3. L'article R. 776-1 du code de justice administrative dispose : " Sont présentées, instruites et jugées selon les dispositions du chapitre IV du titre I du livre VI du code de l'entrée et du séjour des étrangers et du droit d'asile et de l'article L. 732-8 du même code, ainsi que celles du présent code, sous réserve des dispositions du présent chapitre, les requêtes dirigées contre : 1° Les décisions portant obligation de quitter le territoire français, prévues aux articles L. 241-1 et L. 611-1 du code de l'entrée et du séjour des étrangers et du droit d'asile, ainsi que les décisions relatives au séjour notifiées avec les décisions portant obligation de quitter le territoire français ; 2° Les décisions relatives au délai de départ volontaire prévues aux articles L. 251-3 et L. 612-1 du même code ; 3° Les interdictions de retour sur le territoire français prévues aux articles L. 612-6 à L. 612-8 du même code et les interdictions de circulation sur le territoire français prévues à l'article L. 241-4 dudit code ; 4° Les décisions fixant le pays de renvoi prévues à l'article L. 721-4 du même code ; 5° Les décisions d'assignation à résidence prévues aux articles L. 731-1, L. 751-2, L. 752-1 et L. 753-1 du même code./ Sont instruites et jugées dans les mêmes conditions les conclusions tendant à l'annulation d'une autre décision d'éloignement prévue au livre VI du code de l'entrée et du séjour des étrangers et du droit d'asile, à l'exception des décisions d'expulsions, présentées en cas de placement en rétention administration, en cas de détention ou dans le cadre d'une requête dirigée contre la décision d'assignation à résidence prise au titre de cette mesure ". Selon l'article R. 776-14 du même code : " La présente section est applicable aux recours dirigés contre les décisions mentionnées à l'article R. 776-1, lorsque l'étranger est placé en rétention ou assigné à résidence. / La présente section est également applicable aux demandes de suspension de l'exécution de la mesure d'éloignement mentionnées à l'article R. 776-1 du présent code, lorsque l'étranger est placé en rétention ou assigné à résidence ". Aux termes de l'article R. 776-15 du même code : " Les jugements sont rendus, sans conclusions du rapporteur public, par le président du tribunal administratif ou le magistrat qu'il désigne à cet effet ".

4. En vertu de l'article L. 3 du code de justice administrative, les jugements sont rendus, en principe, par une formation collégiale, l'intervention d'un juge statuant seul n'étant possible que lorsqu'elle est prévue par la loi. Il résulte des dispositions législatives combinées citées au point 2 que le président du tribunal administratif ou le magistrat qu'il désigne est seulement compétent pour se prononcer sur la légalité des assignations à résidence prises sur le fondement de l'article L. 731-1 du code de l'entrée et du séjour des étrangers et du droit d'asile, d'une durée de quarante-cinq jours renouvelables. Les assignations à résidence, prises sur le fondement de l'article L. 731-3 du même code pour une durée maximale initiale de six mois en cas de report de la mesure d'éloignement, doivent être regardées, en revanche, comme relevant exclusivement de la formation de jugement de droit commun, qui est collégiale. Il en va ainsi alors même que cette assignation de longue durée est adoptée concomitamment à une obligation de quitter le territoire français. En outre, les dispositions de l'article R. 776-15 du code de justice administrative, qui doivent être interprétées à la lumière des dispositions législatives précitées, n'ont ni pour objet ni pour effet, par elles-mêmes, de donner compétence au magistrat statuant seul pour connaître de la mesure d'éloignement et des décisions qui l'accompagnent, lorsque l'étranger fait l'objet d'une assignation à résidence pour une durée de six mois.

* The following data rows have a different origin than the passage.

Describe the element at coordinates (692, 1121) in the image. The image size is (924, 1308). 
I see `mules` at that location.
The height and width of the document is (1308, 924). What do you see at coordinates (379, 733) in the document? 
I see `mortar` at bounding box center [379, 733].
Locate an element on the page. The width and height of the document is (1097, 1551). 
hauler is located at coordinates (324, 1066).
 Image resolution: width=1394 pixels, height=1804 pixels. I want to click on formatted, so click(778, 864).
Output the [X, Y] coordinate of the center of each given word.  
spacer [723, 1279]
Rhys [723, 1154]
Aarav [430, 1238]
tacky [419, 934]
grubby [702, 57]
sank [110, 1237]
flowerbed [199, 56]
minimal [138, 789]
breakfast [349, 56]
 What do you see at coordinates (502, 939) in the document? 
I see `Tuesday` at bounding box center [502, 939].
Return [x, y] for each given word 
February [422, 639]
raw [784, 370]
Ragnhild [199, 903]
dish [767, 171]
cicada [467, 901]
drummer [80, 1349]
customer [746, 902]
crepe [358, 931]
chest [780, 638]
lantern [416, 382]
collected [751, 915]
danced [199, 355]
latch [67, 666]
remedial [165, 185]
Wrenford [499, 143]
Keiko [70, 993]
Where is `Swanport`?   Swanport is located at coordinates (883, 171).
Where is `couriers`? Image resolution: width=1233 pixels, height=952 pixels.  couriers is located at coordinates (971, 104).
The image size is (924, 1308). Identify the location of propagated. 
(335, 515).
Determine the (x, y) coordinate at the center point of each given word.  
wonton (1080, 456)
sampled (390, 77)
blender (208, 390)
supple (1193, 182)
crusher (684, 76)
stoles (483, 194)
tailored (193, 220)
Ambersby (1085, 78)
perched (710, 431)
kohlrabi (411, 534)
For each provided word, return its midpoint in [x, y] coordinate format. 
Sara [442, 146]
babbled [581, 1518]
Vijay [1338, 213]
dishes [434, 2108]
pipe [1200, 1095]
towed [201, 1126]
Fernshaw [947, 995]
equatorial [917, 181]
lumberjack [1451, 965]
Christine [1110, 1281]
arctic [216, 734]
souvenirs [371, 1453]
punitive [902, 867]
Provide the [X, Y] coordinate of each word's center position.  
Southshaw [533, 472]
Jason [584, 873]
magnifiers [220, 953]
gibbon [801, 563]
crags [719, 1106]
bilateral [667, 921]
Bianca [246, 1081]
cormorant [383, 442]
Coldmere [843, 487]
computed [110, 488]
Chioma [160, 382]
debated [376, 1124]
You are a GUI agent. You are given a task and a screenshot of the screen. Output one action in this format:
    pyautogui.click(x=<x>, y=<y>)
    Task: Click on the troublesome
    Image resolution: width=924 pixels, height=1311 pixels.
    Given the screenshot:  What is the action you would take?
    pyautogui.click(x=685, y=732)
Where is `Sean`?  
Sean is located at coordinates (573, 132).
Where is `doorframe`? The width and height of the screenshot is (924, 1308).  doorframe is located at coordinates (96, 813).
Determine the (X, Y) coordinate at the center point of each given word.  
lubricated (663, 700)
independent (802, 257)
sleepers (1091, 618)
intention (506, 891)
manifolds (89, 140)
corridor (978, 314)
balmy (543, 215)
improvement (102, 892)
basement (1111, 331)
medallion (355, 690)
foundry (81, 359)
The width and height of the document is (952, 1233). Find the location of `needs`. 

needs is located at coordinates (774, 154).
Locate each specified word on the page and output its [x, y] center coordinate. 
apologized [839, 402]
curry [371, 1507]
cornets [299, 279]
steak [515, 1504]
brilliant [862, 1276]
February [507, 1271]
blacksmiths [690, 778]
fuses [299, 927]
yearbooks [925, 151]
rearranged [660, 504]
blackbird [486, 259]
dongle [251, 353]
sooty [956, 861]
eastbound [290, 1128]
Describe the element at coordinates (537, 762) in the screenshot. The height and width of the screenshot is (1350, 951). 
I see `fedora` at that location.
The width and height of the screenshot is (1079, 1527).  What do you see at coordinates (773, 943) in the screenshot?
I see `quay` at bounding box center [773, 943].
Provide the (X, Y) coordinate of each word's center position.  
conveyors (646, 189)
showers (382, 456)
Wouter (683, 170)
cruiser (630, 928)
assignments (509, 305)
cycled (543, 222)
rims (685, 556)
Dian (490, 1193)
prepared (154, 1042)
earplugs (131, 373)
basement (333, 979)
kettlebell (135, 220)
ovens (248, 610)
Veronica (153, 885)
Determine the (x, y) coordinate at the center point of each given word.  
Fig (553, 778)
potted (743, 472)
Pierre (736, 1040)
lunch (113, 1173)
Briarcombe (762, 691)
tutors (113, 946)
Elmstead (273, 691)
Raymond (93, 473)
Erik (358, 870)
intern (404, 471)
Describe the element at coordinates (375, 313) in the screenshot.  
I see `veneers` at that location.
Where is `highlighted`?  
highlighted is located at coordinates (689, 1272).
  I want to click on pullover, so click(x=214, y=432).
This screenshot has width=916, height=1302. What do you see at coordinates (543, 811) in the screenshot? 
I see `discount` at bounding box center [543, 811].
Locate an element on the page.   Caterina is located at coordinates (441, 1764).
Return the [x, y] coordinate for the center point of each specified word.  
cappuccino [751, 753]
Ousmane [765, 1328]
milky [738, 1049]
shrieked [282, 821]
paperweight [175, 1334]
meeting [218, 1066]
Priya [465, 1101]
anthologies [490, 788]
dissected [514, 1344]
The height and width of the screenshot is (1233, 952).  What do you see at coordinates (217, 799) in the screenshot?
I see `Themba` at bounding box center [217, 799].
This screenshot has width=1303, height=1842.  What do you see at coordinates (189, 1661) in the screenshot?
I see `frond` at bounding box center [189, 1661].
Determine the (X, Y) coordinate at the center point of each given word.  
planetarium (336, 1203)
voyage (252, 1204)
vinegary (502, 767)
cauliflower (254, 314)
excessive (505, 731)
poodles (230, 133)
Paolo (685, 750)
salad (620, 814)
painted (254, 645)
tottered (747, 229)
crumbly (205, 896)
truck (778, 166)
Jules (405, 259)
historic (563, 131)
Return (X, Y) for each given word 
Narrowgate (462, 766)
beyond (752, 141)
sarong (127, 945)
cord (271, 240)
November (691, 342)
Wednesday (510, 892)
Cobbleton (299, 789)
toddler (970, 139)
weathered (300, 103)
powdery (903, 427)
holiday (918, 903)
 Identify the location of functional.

5. Il n'est pas contesté que, le 1er août 2021, concomitamment à l'édiction d'une obligation de quitter sans délai le territoire français à son encontre, M. A... a été assigné à résidence dans le département de l'Aube pour une durée de six mois en application du 1° de l'article L. 731-3 du code de l'entrée et du séjour des étrangers et du droit d'asile. Dans ces conditions, en l'absence de rétention ou de détention, le magistrat désigné n'avait compétence pour statuer ni sur les conclusions dirigées contre cette assignation à résidence, ni sur celles dirigées contre l'obligation de quitter le territoire, que le préfet des Ardennes a édictée sur le fondement du 3° de l'article L. 611-1 du code de l'entrée et du séjour des étrangers et du droit d'asile, ni encore sur celles dirigées contre les décisions portant refus de délai de départ volontaire, désignation du pays de renvoi et interdiction de retour, édictées à l'occasion de cette mesure d'éloignement, de telles conclusions relevant toutes de la formation collégiale. Par suite, sans qu'il soit besoin de se prononcer sur les autres moyens dirigés contre lui, le jugement de première instance contesté doit être annulé pour irrégularité.

6. Il y a lieu d'évoquer et de statuer immédiatement sur la demande présentée en première instance par M. A....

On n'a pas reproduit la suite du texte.